什么是翻译?(讲评稿)

(这是我1991年5月27日在中央大学英文系第一届翻译比赛后的讲评)

任何比赛的评审都不是容易的事,就连评审的标准也不是固定的,总要看比赛的脉络和环境而定。我的评审标准也是这样。

我想在澄清我个人的评审标准的同时,谈一谈我「此刻」对翻译的一些看法。

当严复先生提出信、达、雅的三项翻译的目标时,翻译主要是针对文学著作或是对某些学术经典的翻译。在这个历史条件之下,对译作的严格要求是可以理解的。而且站在学术的立埸上来看,翻译作为学术人与学术人、或学术人与普通读者之间的媒介,其严肃性也是不在话下的。所以从事翻译的人也必然被要求具有某些专业的训练与一般人文的素养。我想,如果就这个标准来看这次比赛的成绩,真是会令人汗颜的。

可是,以此刻的情况而论,各位的表现达不到信、达、雅的水准和素质,我倒觉得也还是可以原谅的。毕竟,我们的社会脉络已经和严先生当年大大的不同了。

在过去三、四十年的岁月中,台湾社会对翻译的需求已由学术的、文学的、专业的经典译文,扩散到许多其他比较和日常生活所需相连的层面,这是商品化过程中的一个向度,是很自然的。

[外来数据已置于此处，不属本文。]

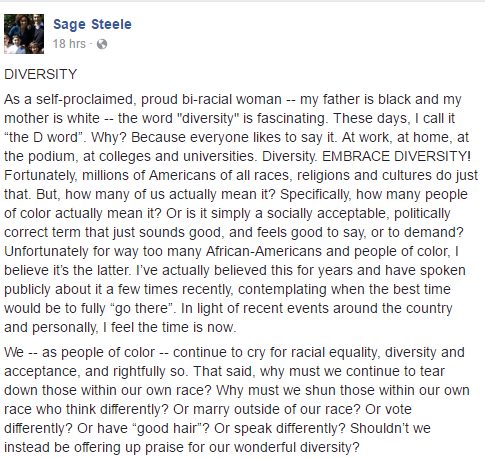The height and width of the screenshot is (458, 485).
Task: Click the DIVERSITY heading text
Action: [41, 74]
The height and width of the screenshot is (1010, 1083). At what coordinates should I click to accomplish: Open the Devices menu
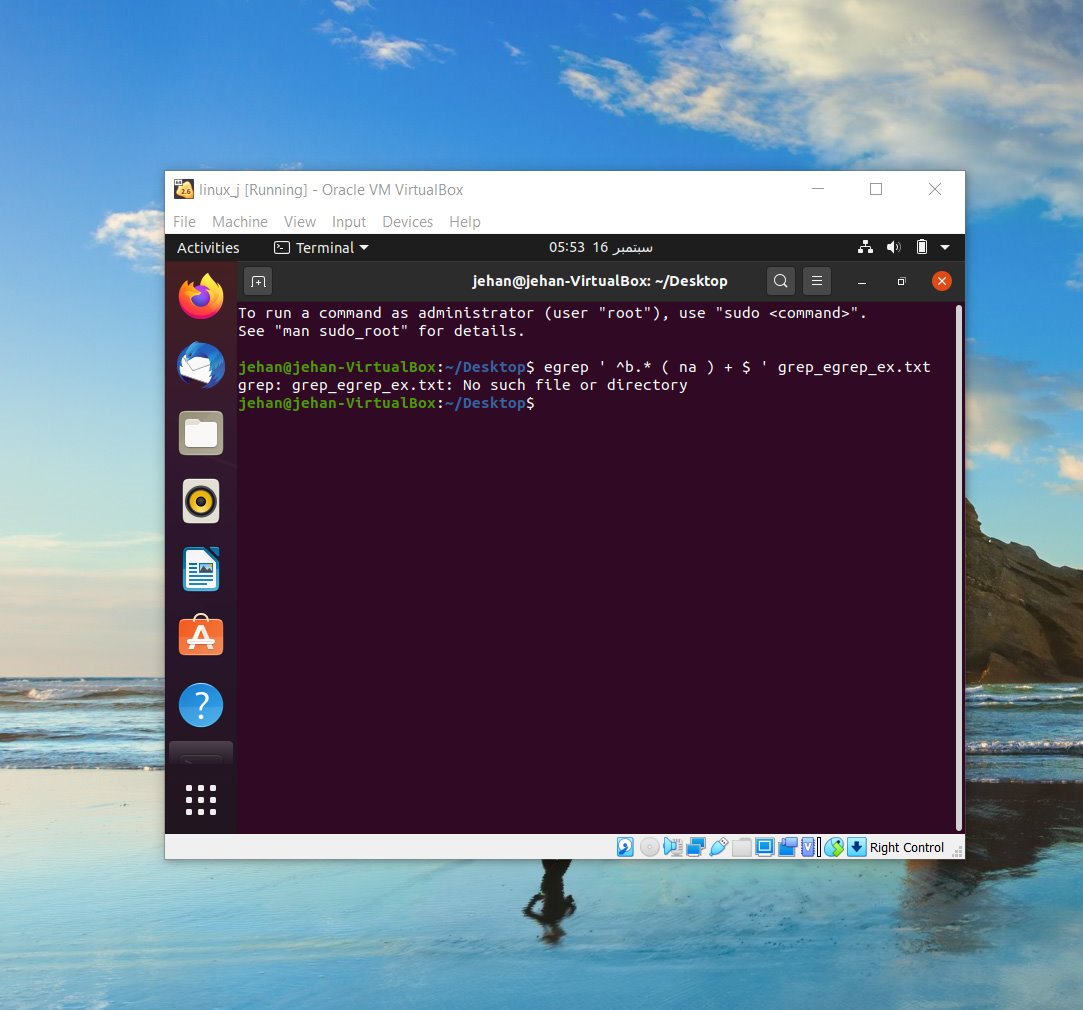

例如,第一,在政府国际化、自由化的工商发展原则之下,消费资讯成为翻译事业的大宗。

第二,三年前报禁解除后,新闻事业的急速膨胀也引进我们对国外媒体资讯的大量需求,于是各个新闻事业都开始需求大量的翻译(更正确的说,是编译)人才。

第三,录影带休闲工业在租售和MTV的推助之下不断引进大量外片,不再由戏院片商固定的翻译人手垄断,而改用小本钱外包大学生来兼职。(第四台蓬勃发展后更是如此。)

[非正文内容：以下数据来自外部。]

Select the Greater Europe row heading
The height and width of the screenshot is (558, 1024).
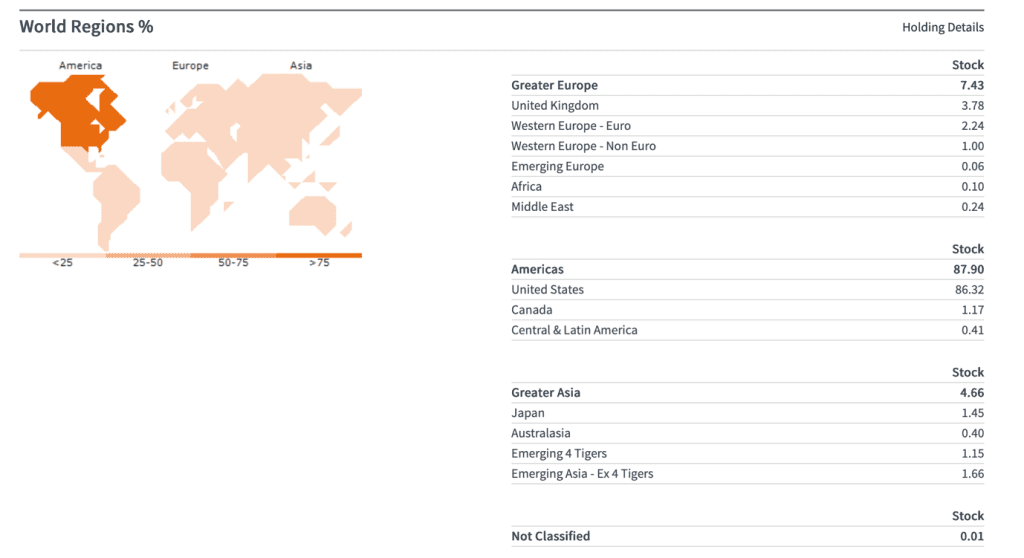[554, 86]
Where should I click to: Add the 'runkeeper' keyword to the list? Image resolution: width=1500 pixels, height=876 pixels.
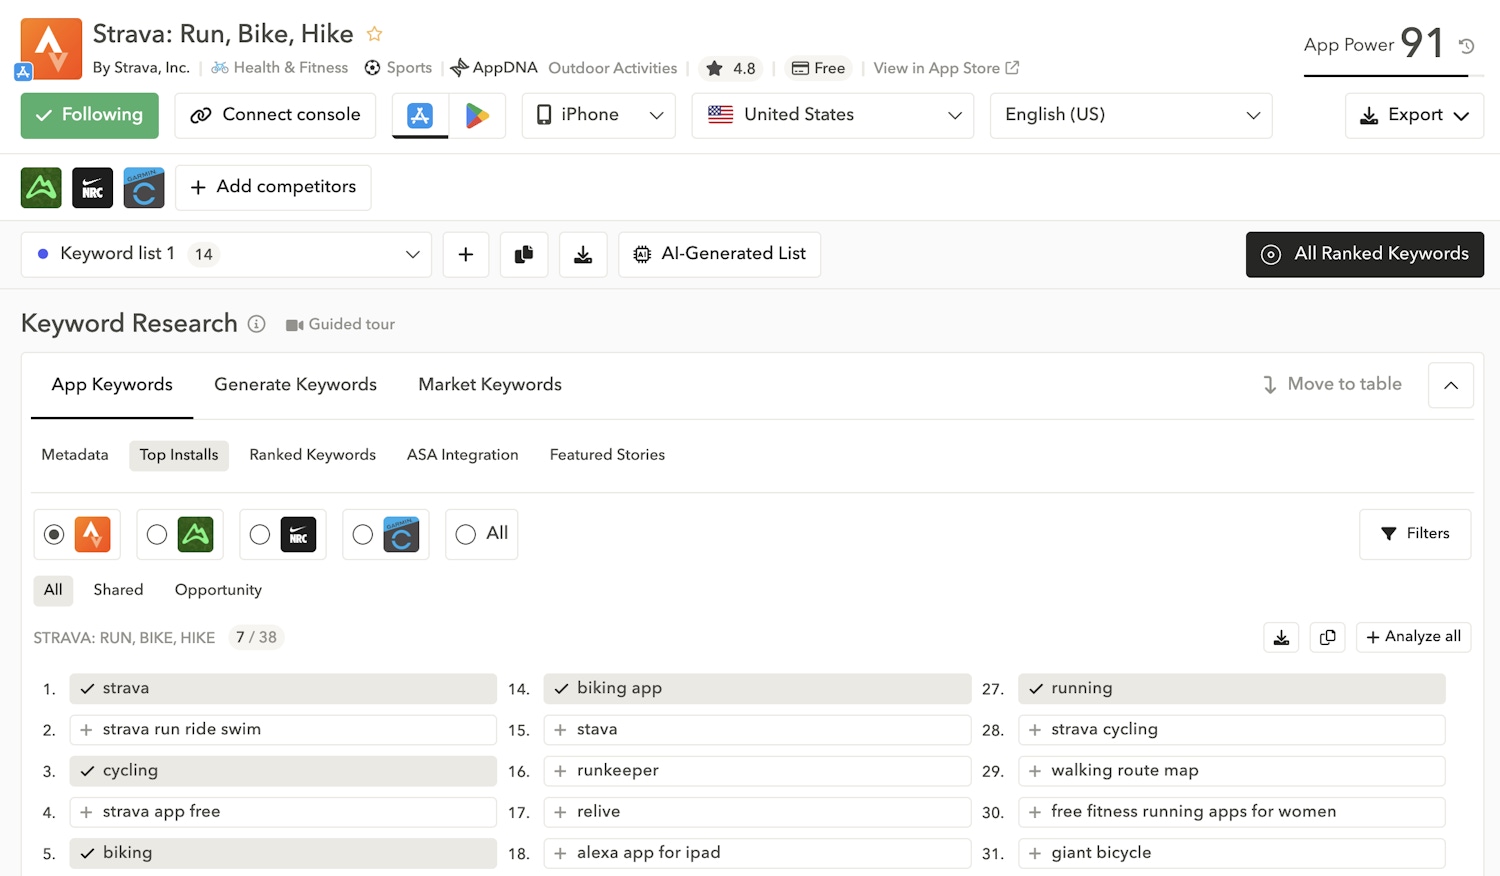coord(561,771)
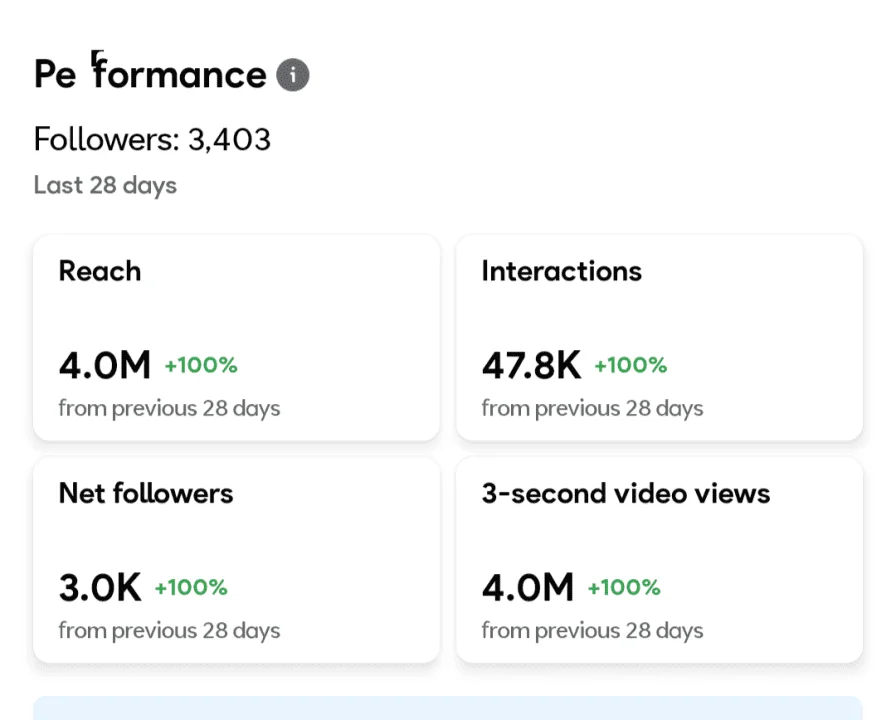Screen dimensions: 896x720
Task: Click the Last 28 days label
Action: pos(105,186)
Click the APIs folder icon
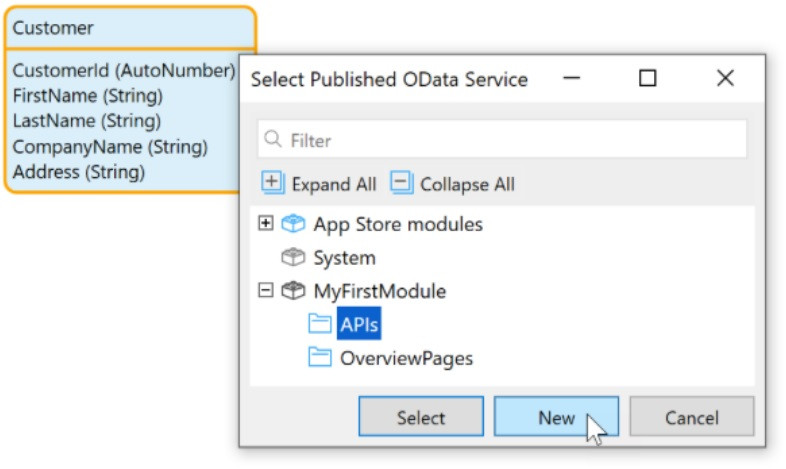786x469 pixels. coord(320,324)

第四,出版事业成为以牟利为目的的商业工业生产后,定时需要推出新产品上市,也造成大量外文通俗书透过一般译手的加工后问市。

第五,工商国际化的结果造成国际产业交流协商的大量机会。台湾在寻求国际地位的过程中所举办的各型国际会议和工商谈判更需要口手并重的翻译人才。

凡此种种,皆显示目前台湾市场上需求的翻译人才和过去精英式的翻译人才不同。而且台海交流之后,学术的、经典的翻译已改由大陆比较优秀专业的学术翻译人才来执行,台湾只要翻印成繁体字即可,在成本上也更节省、更符合出版事业的利益。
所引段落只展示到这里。